Türkiye’de pek yapılan iş değildir, ama ben her zaman devlet bütçesine bakarım. Sonuçta bir vergi veren olarak kamu bütçesinin GELİR kalemini ben ve benim gibiler karşıladığına göre, GİDER kalemleri konusunda da söz sahibi; en azından bilgi sahibi olmamız gerekir diye düşünürüm.
Maliye Bakanımız Mehmet Şimşek, Pazartesi günü bütçe gerçekleşmeleri ile ilgili bir basın toplantısı düzenledi. Benim için bu toplantının en önemli bölümü, emekli olmak için prim ödeme gününü tamamlamasına karşın (5.000 gün), yaş sınırını bekleyenlerle ilgili kısımdı.
Belki siz de duydunuz, Türkiye’de şu anda bir kampanya yürütülüyor. Yaklaşık sayısı 5 milyon kişi olduğu söylenen bir çalışan grubu, 5.000 gün olan emeklilik prim ödeme gününü doldurmuş; ancak 1999’da çıkan yasa gereği emekli olmak için yaş sınırını bekliyorlar.
Açıkçası ben de o bekleyenlerden biriyim.
İyi ki de bekliyorum zaten. Yoksa eğer Türkiye 1999 öncesinde olduğu gibi kadınların 36; erkeklerin 41 yaşında emekli oldukları bir ülke olmaya devam etseydi, sanırım üç-beş yıl içinde Bütçemizin tamamını emeklilere maaş olarak ödesek bile yeterli olmayacaktı.
Maliye Bakanımız bugün açıkladı; şu anda yıllık toplam 121 milyar TL emekli maaşı olarak; bir o kadar da (115 milyar TL) kamu memurlarının ve işçilerinin maaşı olarak ödeme yapılıyormuş. Yani toplamda 236 milyar TL. Bütçeden yatırımlara ayrılan pay ise sadece 38,6 milyar TL imiş.
Toplam kamu Bütçesi ise zaten 400 milyar TL’dir. Yani bütçenin yarısından fazlası emekli maaşlarına ve memur maaşlarına gidiyormuş.
Şimdi ise “yaş bekleyenler” diye tanımlanan gruba, belli bir indirim ile, erken maaş ödemesi yapılması tartışılıyormuş. Maliye Bakanımız böyle bir çalışma olmadığını kesin bir dille açıkladı.

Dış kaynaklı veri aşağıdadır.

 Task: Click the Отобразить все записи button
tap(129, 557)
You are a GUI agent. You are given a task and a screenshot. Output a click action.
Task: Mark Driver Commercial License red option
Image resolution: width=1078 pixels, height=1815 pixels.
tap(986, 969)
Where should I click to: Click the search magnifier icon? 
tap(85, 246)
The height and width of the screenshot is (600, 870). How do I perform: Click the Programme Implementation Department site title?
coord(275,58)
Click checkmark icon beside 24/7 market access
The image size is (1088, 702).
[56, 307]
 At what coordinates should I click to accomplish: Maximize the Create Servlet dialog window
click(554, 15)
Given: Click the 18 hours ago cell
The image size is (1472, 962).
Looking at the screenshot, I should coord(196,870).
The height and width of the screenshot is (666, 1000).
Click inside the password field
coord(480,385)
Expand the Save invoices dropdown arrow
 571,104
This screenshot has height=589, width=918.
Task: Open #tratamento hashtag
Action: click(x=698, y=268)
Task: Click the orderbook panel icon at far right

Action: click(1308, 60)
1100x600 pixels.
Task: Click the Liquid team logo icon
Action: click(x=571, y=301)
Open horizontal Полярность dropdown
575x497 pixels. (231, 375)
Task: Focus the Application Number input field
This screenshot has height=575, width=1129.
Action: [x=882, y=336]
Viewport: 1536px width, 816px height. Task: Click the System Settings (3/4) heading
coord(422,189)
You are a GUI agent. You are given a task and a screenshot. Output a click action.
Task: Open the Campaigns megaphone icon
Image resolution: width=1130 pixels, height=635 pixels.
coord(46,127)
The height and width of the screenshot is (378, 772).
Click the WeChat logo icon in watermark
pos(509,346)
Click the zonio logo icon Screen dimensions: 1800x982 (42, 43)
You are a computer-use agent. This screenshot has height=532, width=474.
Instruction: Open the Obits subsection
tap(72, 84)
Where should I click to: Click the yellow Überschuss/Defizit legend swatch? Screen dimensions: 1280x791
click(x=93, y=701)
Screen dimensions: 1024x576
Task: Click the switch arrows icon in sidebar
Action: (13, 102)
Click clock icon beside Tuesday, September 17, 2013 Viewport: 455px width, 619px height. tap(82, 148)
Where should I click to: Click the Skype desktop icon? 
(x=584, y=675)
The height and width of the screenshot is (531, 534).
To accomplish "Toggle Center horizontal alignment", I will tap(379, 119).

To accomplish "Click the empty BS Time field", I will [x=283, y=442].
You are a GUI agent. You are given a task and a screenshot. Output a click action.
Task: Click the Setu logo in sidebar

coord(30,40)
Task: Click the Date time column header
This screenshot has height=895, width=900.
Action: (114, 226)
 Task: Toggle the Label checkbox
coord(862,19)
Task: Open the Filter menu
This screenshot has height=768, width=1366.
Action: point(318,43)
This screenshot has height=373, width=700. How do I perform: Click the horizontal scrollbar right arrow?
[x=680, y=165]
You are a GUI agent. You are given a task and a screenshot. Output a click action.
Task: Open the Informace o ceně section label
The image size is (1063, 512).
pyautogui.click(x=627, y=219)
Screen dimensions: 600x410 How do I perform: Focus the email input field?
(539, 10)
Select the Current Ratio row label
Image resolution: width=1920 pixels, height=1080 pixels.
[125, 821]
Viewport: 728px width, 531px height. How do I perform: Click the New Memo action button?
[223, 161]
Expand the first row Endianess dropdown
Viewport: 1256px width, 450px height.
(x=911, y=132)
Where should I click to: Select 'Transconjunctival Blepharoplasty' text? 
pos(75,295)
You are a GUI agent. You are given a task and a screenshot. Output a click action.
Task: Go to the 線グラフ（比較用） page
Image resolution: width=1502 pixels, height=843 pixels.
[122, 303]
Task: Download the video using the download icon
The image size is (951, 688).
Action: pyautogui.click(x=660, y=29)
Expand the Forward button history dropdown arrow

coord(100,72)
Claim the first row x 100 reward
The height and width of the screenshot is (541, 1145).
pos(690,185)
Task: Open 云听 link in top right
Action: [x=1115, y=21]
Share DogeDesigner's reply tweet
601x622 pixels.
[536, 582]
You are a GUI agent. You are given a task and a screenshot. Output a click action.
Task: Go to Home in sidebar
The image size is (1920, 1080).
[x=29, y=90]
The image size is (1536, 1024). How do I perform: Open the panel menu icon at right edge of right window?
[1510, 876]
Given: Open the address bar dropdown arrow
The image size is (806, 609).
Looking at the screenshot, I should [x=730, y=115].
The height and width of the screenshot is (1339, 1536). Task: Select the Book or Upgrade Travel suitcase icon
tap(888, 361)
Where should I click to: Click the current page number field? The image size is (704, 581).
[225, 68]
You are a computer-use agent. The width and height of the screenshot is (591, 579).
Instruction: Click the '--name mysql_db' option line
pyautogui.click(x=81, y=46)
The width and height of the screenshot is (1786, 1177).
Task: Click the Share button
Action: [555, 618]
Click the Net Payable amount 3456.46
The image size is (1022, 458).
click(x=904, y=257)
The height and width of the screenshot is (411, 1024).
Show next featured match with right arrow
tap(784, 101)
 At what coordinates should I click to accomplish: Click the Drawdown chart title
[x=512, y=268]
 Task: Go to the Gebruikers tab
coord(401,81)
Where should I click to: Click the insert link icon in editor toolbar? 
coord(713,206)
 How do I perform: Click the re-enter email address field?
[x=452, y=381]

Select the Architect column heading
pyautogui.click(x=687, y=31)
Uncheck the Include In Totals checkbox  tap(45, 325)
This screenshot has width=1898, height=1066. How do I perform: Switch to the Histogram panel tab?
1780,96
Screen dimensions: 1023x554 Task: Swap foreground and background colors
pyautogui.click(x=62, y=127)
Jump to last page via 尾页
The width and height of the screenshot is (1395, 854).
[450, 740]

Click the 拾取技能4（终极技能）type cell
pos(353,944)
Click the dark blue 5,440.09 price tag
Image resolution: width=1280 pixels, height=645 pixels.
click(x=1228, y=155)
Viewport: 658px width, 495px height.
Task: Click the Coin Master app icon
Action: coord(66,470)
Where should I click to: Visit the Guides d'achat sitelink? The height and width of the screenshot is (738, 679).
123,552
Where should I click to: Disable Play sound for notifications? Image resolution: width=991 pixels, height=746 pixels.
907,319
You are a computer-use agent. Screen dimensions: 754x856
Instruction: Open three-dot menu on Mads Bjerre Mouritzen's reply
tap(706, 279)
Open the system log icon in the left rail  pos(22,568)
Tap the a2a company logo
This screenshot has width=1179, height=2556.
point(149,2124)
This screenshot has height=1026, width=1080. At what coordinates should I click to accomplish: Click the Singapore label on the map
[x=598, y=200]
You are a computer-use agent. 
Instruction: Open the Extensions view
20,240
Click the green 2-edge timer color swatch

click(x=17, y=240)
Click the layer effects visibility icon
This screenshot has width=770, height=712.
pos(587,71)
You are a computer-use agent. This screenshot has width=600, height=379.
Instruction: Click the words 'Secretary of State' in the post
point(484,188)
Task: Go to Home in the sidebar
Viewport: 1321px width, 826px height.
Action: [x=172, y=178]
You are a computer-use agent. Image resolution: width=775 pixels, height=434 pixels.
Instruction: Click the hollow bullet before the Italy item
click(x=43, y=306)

Umarız Maliye Bakanımız Mehmet beyin söyledikleri seçim zamanı yaklaştıkça unutulmaz da Türkiye bu popülist adımı atmaz. Şimdi birçok kişi anımsamaz, ama 1999’da o zamanın Sağlık ve Sosyal Yardım Bakanı Yaşar Okuyan döneminde bu yasa çıkarken Sendikalar yasayı “Mezarda Emeklilik” olarak tanımlamışlardı. Biz ise “Beşikte emeklilikisteyen bu sendikalar Türkiye’nin genel çıkarını ve dengelerini hiç düşünmüyorlar” diye yazmış ve söylemiştik. Sanırız bu konuda haklı çıkan da biz olacağız.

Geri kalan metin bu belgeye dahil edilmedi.